Professor Márcio Pochmann, from the Economics Institute of the University of Campinas (Unicamp), writes about unemployment in the country. He believes that, while the rate of economic growth remains low, Brazil tends to specialize in the production and marketing of low value-added goods, limited technological content, and dependency on the low cost of labor. “In that sense, economic growth may demand more workers but the profile of employees tends to be associated with low compensation and precarious work conditions, not always accessible to those with superior professional qualifications and education,” he writes.
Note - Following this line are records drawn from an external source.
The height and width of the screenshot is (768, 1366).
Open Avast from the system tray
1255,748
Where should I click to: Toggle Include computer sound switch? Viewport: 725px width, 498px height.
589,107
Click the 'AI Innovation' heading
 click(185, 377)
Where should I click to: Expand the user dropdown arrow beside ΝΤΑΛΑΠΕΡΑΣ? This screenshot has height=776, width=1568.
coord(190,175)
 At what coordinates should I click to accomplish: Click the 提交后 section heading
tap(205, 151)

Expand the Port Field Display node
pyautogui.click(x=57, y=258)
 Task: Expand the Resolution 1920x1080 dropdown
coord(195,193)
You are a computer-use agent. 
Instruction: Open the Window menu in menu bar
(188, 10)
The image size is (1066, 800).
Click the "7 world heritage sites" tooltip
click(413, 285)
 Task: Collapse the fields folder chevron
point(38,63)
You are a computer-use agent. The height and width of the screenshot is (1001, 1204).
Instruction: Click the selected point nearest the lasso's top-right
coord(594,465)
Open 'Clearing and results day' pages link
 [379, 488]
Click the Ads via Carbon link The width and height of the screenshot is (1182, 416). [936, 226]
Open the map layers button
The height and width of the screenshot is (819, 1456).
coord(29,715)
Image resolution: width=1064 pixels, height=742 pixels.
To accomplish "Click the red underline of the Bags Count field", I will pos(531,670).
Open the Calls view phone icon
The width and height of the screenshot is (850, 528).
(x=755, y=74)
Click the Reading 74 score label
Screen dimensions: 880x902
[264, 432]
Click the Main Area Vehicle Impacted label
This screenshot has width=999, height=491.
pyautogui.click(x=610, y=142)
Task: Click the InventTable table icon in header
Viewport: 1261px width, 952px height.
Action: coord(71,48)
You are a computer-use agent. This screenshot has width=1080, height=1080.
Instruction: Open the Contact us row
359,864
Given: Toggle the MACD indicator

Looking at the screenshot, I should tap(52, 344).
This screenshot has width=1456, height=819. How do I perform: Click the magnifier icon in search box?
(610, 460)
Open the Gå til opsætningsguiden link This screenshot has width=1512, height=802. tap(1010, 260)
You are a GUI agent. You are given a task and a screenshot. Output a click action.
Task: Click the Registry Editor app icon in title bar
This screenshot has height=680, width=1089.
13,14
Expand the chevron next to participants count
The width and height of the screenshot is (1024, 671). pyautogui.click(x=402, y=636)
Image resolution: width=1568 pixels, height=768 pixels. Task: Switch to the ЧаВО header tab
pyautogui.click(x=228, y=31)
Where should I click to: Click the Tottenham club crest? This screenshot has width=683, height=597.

Pochmann deems it necessary that the national economy grow at least 5% per year just to absorb the 2.3 million individuals who annually enter the job market. “Without it, competition in the job market, even for the simplest positions, will end up driving a reduction of wages and mass unemployment.”

The situation of migrants and sugarcane workers is also presented in this book. The Pastoral Migrants’ Service estimates that between 150,000 and 200,000 Bolivians live in an irregular situation in the city of São Paulo. More than 90% of them work in small sewing plants owned by Koreans, Brazilians, and other Bolivians. “They work up to 18 hours a day and are paid $30 cents of a real (14¢ USD) for each sewed piece of clothing,” write Luis Bassegio and Luciane Udovic. “Their workplaces, where they also usually live, are dark, wet, totally unhealthy. Many acquire respiratory problems and tuberculosis.”

Professor Maria Aparecida de Moraes Silva, from the University of the State of São Paulo (Unesp), analyzes the work on sugarcane plantations. She reports that the majority of sugarcane workers are migrants from the Northeastern states and the Jequitinhonha Valley in Minas Gerais. “Usually, when they migrate, they are transported by gatos,[3] travel in clandestine buses, and sometimes are submitted to conditions analogous to slavery, according to the Attorney General office, the Ministry of Work, and the Pastoral Migrants’ Service, whose denunciations were published in the local, regional, national, and even international press,” she writes. From 2004 to 2006, the Pastoral Migrants’ Service recorded 17 deaths resulting from excessive workload. According to the professor, the testimony of doctors shows that sudorosis, an illness caused by the loss of potassium, may lead to a cardio-respiratory arrest. Other cases result in aneurism, due to the rupture of brain veins. “In some places, workers call birola, the death caused by an excessive workload. The minimum wage for that kind of work is R$ 410.00 (US$187) per month, but the wages are defined by productivity levels.”

International policies and human rights are the subject of the last chapter of this Report. Some issues presented are the negative impacts of the land credit program of the World Bank in Brazil; external and internal debts, and their impact on human rights; as well as the consequences of US military presence in Paraguay.

[1] Childhood education or pre-education is for toddlers, before elementary school; “fundamental education” corresponds to approximately eight years of schooling, involving elementary and middle schools.

[2] “Quilombolas” are the descendents of fugitive slaves, who founded villages or small towns known as “quilombos.”

[3] Men hired by landowners to find and hire workers.